Raising an issue not argued by the appellant in Eastern Mun. Water Dist. v. City of Moreno Valley, supra, the District here contends that the trial court erred by failing to order the City to reimburse the District for the cost of collecting the utility user's tax.   In support of this contention the District argues that under its authorizing legislation its board of directors is authorized only to charge for services and facilities furnished by the District;  the board is not given the power to charge the residents of the District the cost of collecting the City's utility user's tax.   Thus, unable to pass the cost along, the District itself must bear the cost of collection.

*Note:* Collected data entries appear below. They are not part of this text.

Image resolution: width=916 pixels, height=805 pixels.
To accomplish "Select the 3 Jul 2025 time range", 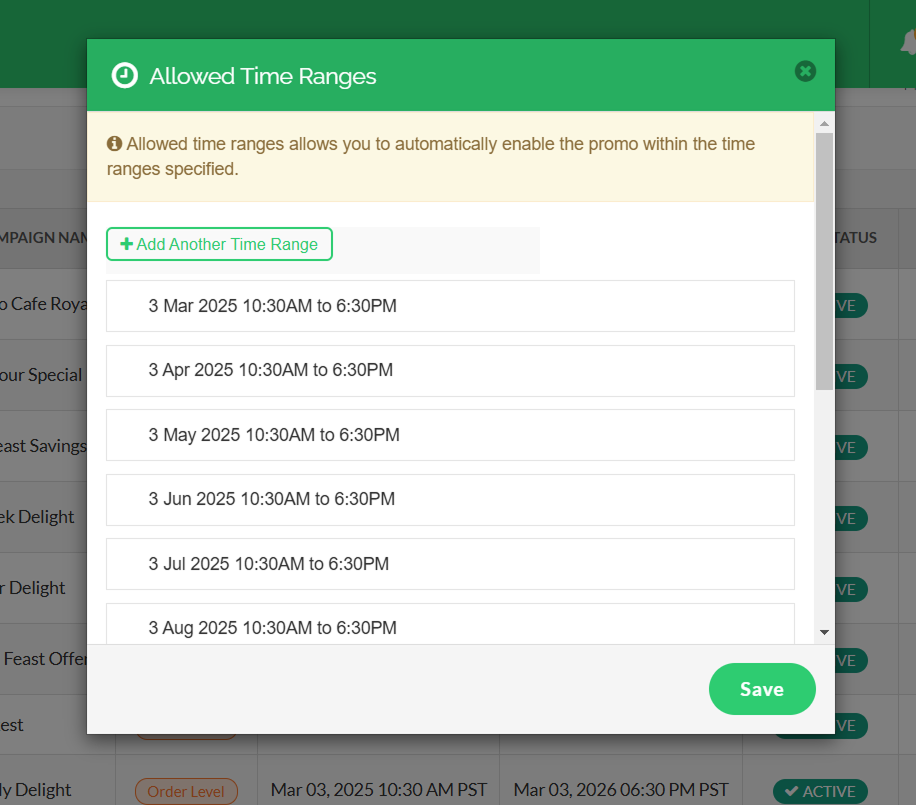I will (x=450, y=564).
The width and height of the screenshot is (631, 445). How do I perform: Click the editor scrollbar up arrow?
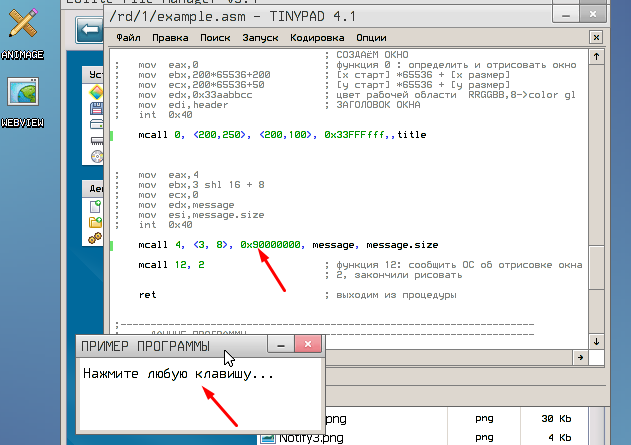[x=596, y=55]
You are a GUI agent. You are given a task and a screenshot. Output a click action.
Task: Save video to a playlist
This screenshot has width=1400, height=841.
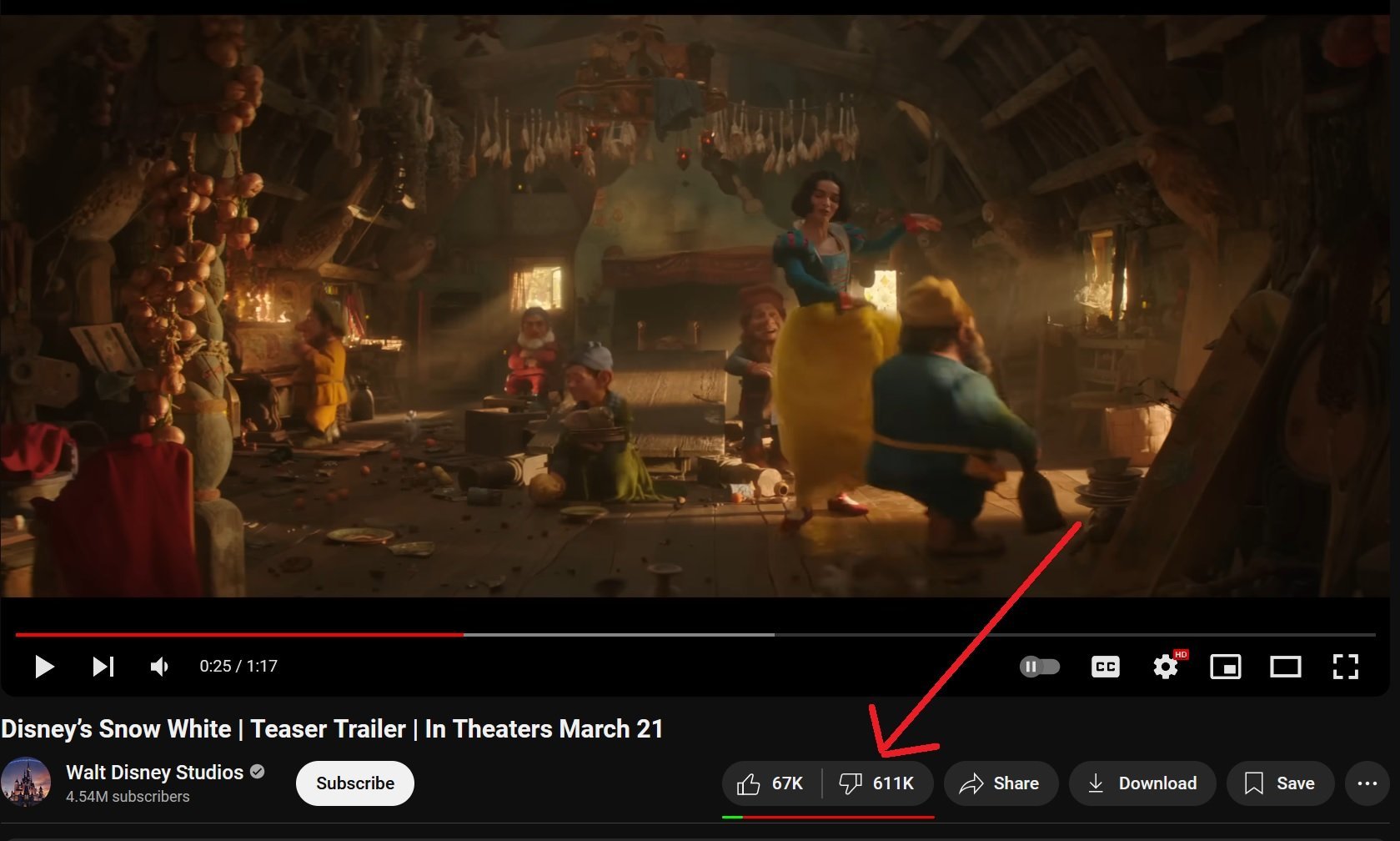pyautogui.click(x=1281, y=783)
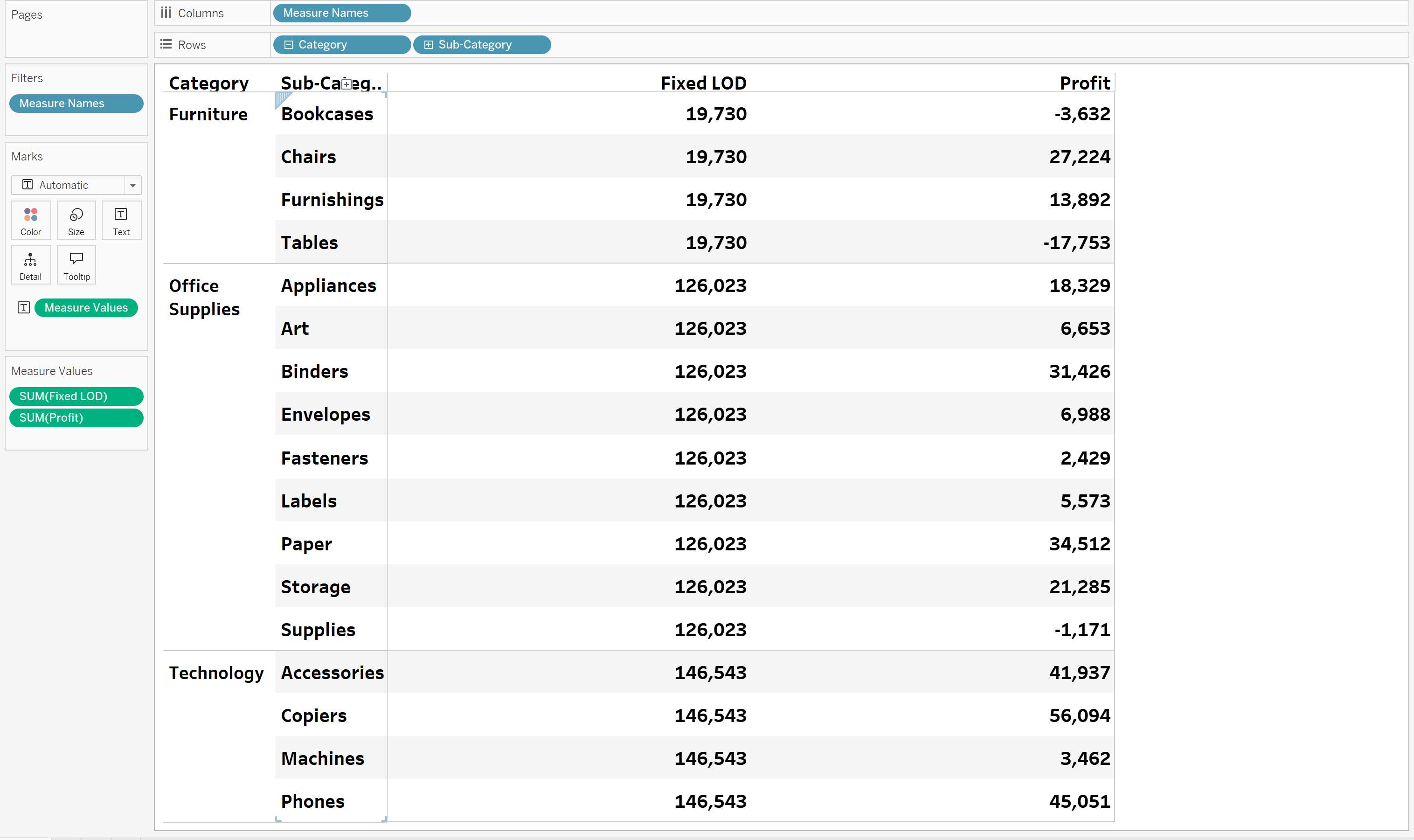Viewport: 1414px width, 840px height.
Task: Click the Fixed LOD column header
Action: pyautogui.click(x=703, y=83)
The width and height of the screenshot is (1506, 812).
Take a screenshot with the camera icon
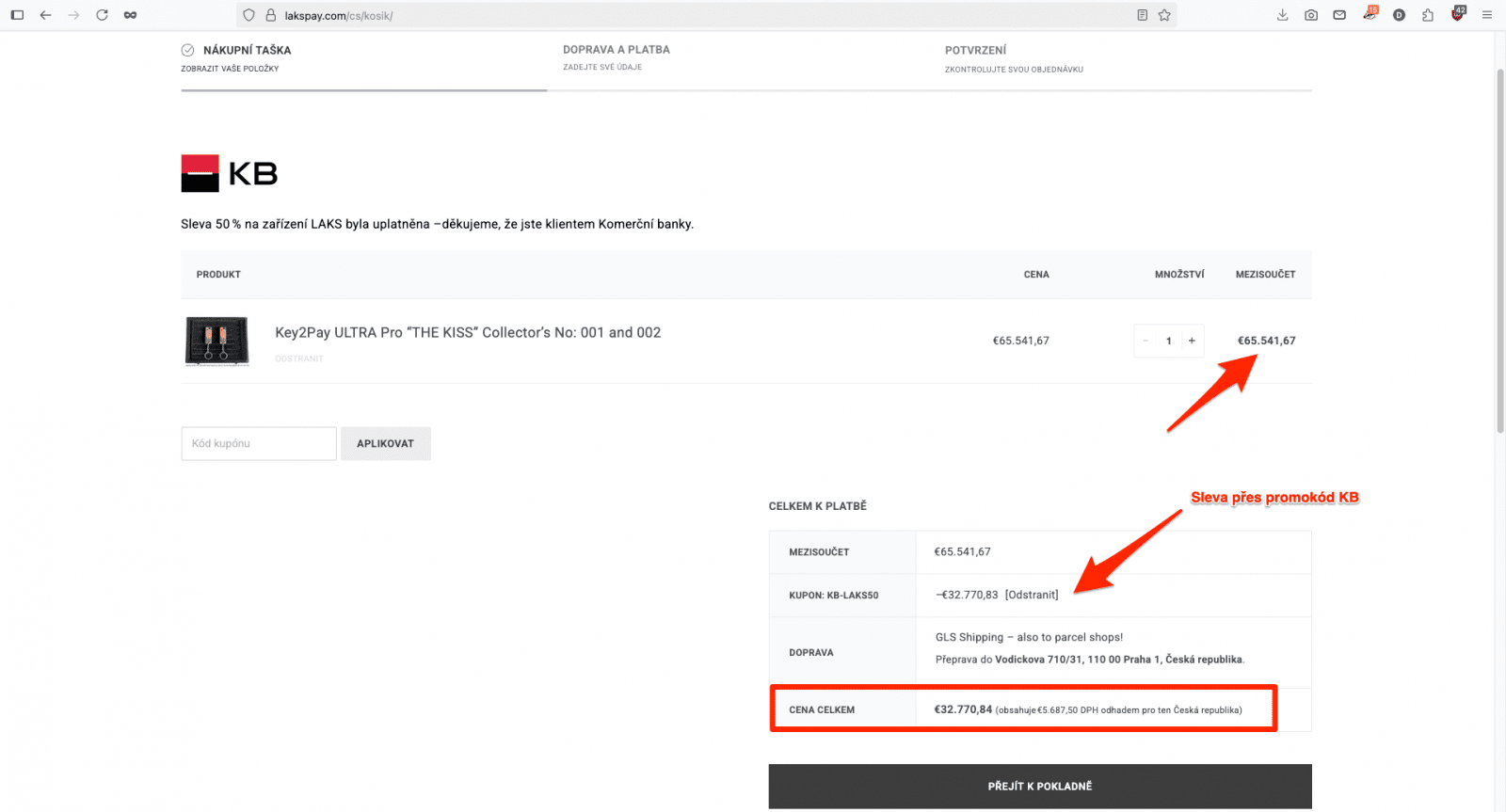click(1311, 15)
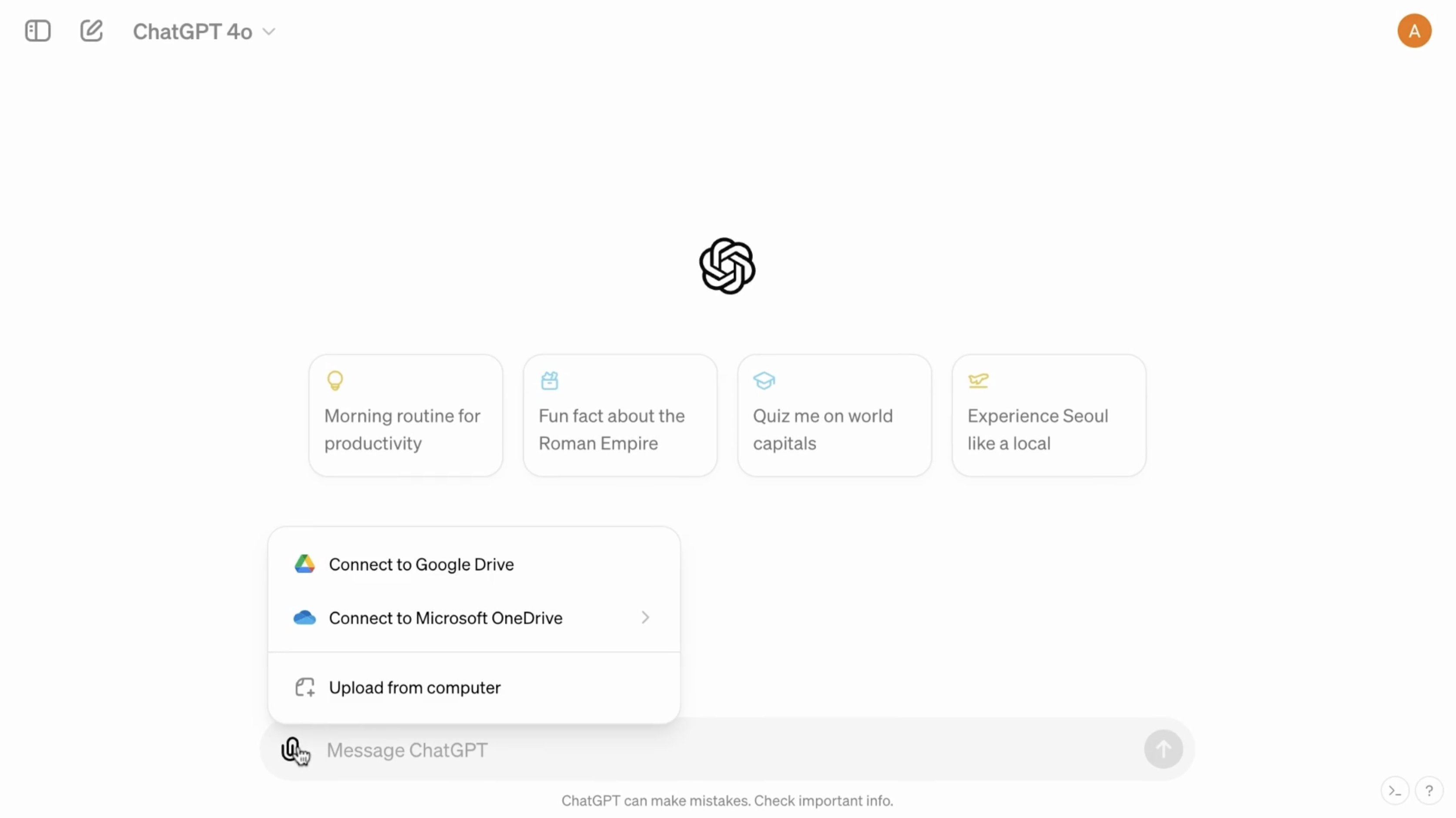Image resolution: width=1456 pixels, height=818 pixels.
Task: Focus the Message ChatGPT input field
Action: (729, 750)
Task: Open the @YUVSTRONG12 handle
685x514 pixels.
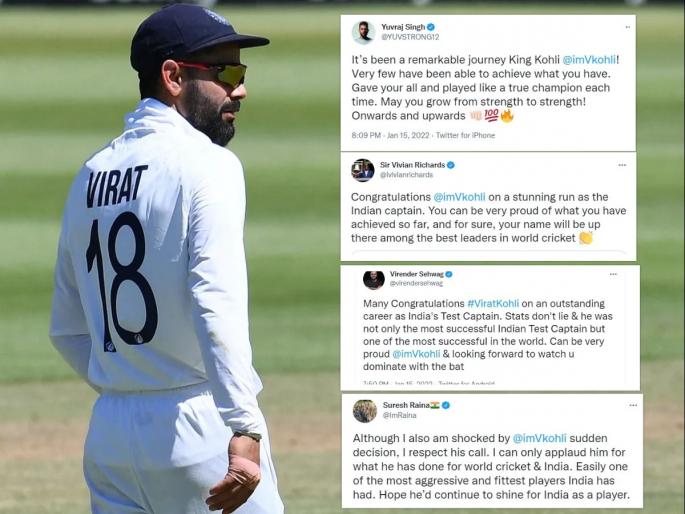Action: [x=410, y=37]
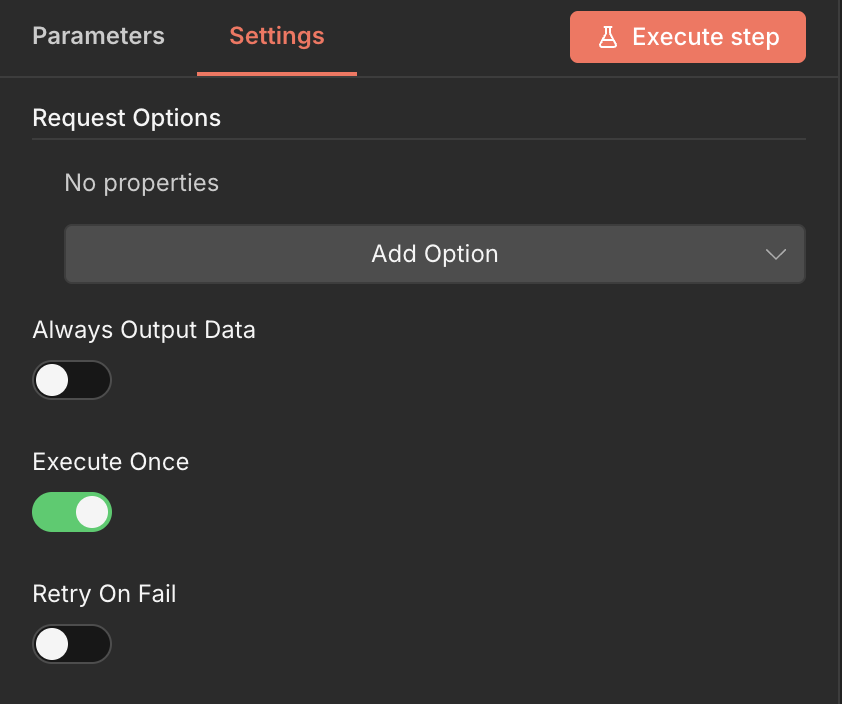Click the Request Options section heading

[127, 118]
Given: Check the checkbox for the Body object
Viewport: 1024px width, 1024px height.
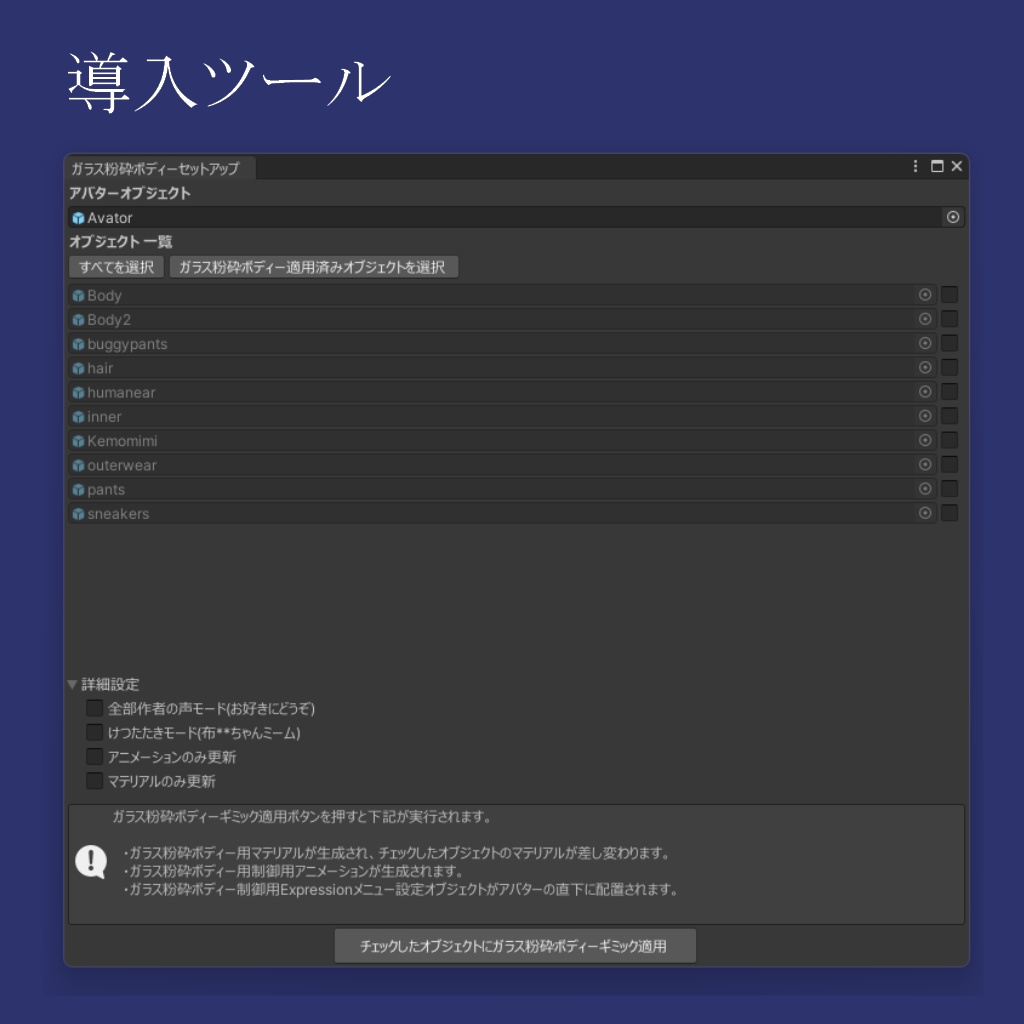Looking at the screenshot, I should click(948, 294).
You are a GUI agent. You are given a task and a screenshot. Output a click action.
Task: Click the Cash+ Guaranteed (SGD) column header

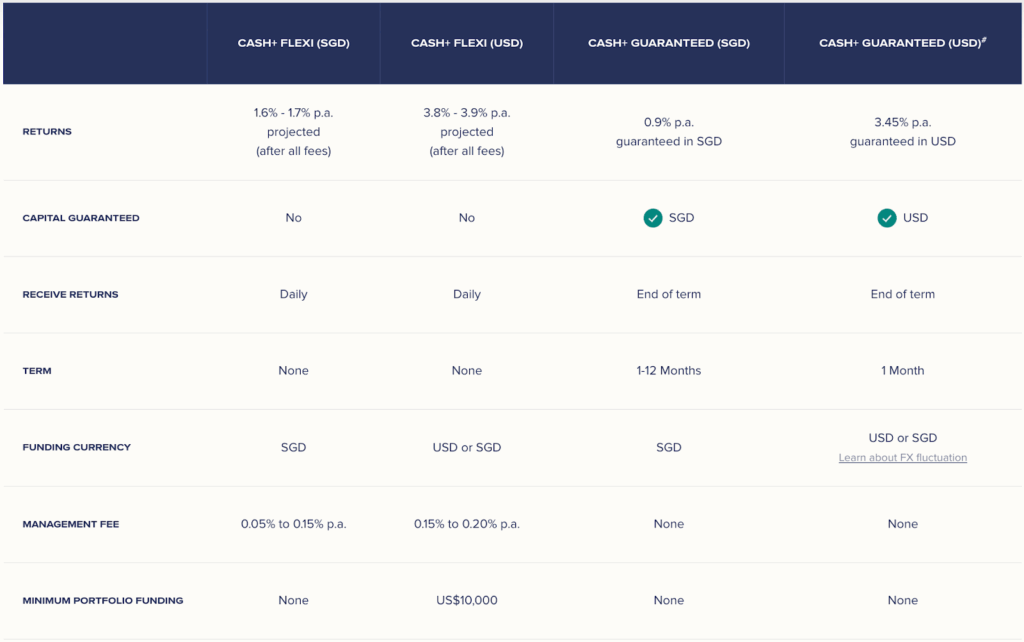pyautogui.click(x=668, y=44)
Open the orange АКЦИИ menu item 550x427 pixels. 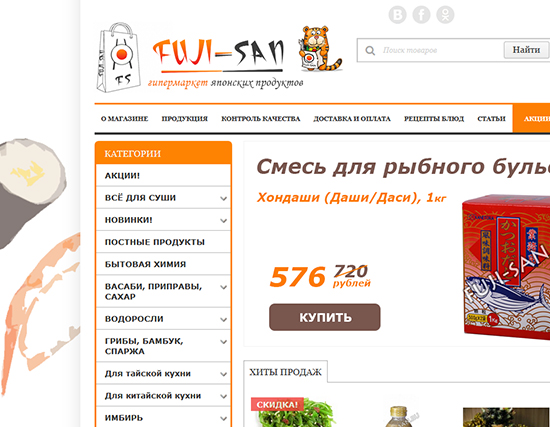tap(536, 119)
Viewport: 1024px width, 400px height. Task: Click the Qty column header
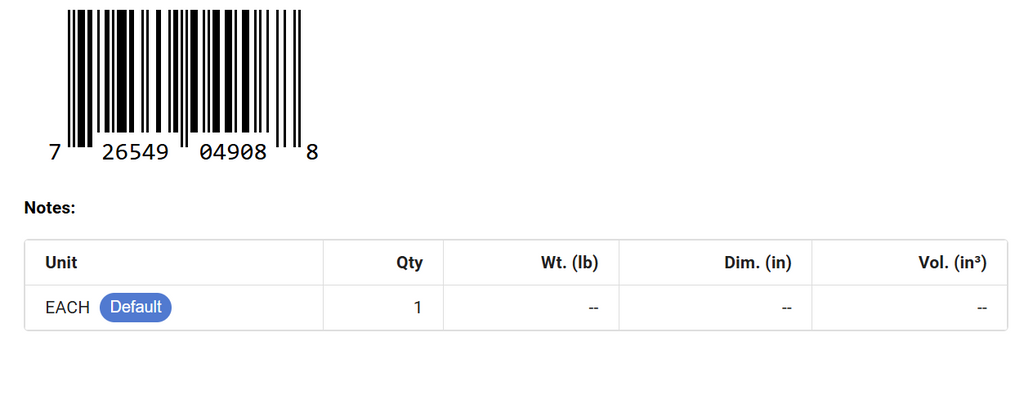tap(409, 263)
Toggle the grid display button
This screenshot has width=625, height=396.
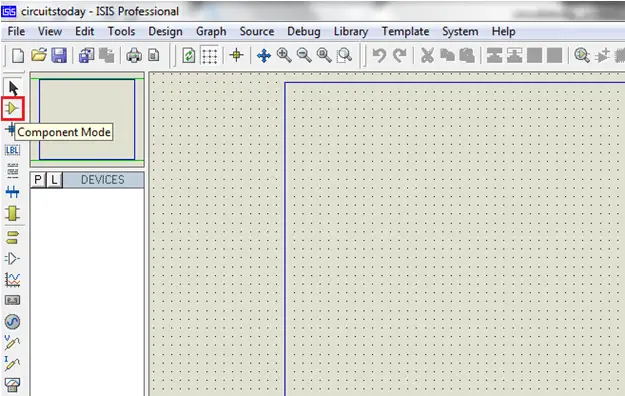click(210, 55)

The District further argues that the judgment requiring the District to pay the expenses of collecting the utility user's tax for the City amounts to a diversion of funds from the District to the City and is a violation of article XVI, section 6 of the California Constitution which prohibits the state Legislature from making or authorizing a gift of public money to, among others, a municipal corporation.   That provision states, in relevant part:  “․ nor shall [the Legislature] have power to make any gift or authorize the making of any gift, of any public money or thing of value to any individual, municipal or other corporation whatever․”  (Cal. Const., art. XVI, § 6.)

 That constitutional prohibition was interpreted in Golden Gate Bridge etc. Dist. v. Luehring (1970) 4 Cal.App.3d 204, 84 Cal.Rptr. 291.1  In that case, as here, the party bringing suit was a district—the Golden Gate Bridge and Highway District—created under authority of state legislation.  (Id., at p. 206, 84 Cal.Rptr. 291.)   Between the years of 1929 and 1931 the district levied taxes on the property owners of the various counties within the district to meet expenses until bonds could be sold.

Over the years following the opening of the bridge, revenues from bridge tolls “increased spectacularly.”  (Golden Gate Bridge etc. Dist. v. Luehring, supra, 4 Cal.App.3d at p. 207, 84 Cal.Rptr. 291.)   In 1968, with the prospect of the bonded indebtedness of the district being paid off by 1971, the Legislature authorized the district to make payments reimbursing the counties within the district for taxes which had been collected from taxpayers of those counties.  (Ibid.)  When those payments were not made, the district and its directors petitioned for a writ of mandate to compel payments to the county governments pursuant to the 1968 statute.  (Id., at p. 206, 84 Cal.Rptr. 291.)   Respondents, who were the general manager and auditor of the district, resisted the district directors' order to pay, on the theory that the statute proposed an unauthorized gift of public funds.  (Id., at p. 207, 84 Cal.Rptr. 291.)

The appellate court agreed with respondents and refused to order payment to the counties.   The court reviewed previous decisions and distilled from them the rule that if the proposed transfer is by a limited purpose agency, then the expenditures by the recipient entity must further the purpose of the donor agency in order to pass constitutional muster.  (Golden Gate Bridge etc. Dist. v. Luehring, supra, 4 Cal.App.3d at p. 209, 84 Cal.Rptr. 291.)  “In the present case, a showing is needed that the counties would use the funds for purposes for which the district itself could have used them.”  (Id., at p. 208, 84 Cal.Rptr. 291.)   The court went on to identify the purpose for which the district had been organized—“ ‘ “the bridging of the Golden Gate ․” ’ ” (id., at p. 209, 84 Cal.Rptr. 291)—and noted that the petitioners did not even contend that the funds would be used for projects related to that purpose.  (Id., at p. 210, 84 Cal.Rptr. 291.)   The court then rejected the various arguments of the petitioners in support of an order of reimbursement to the counties, and denied the district's petition.  (Id., at p. 215, 84 Cal.Rptr. 291.)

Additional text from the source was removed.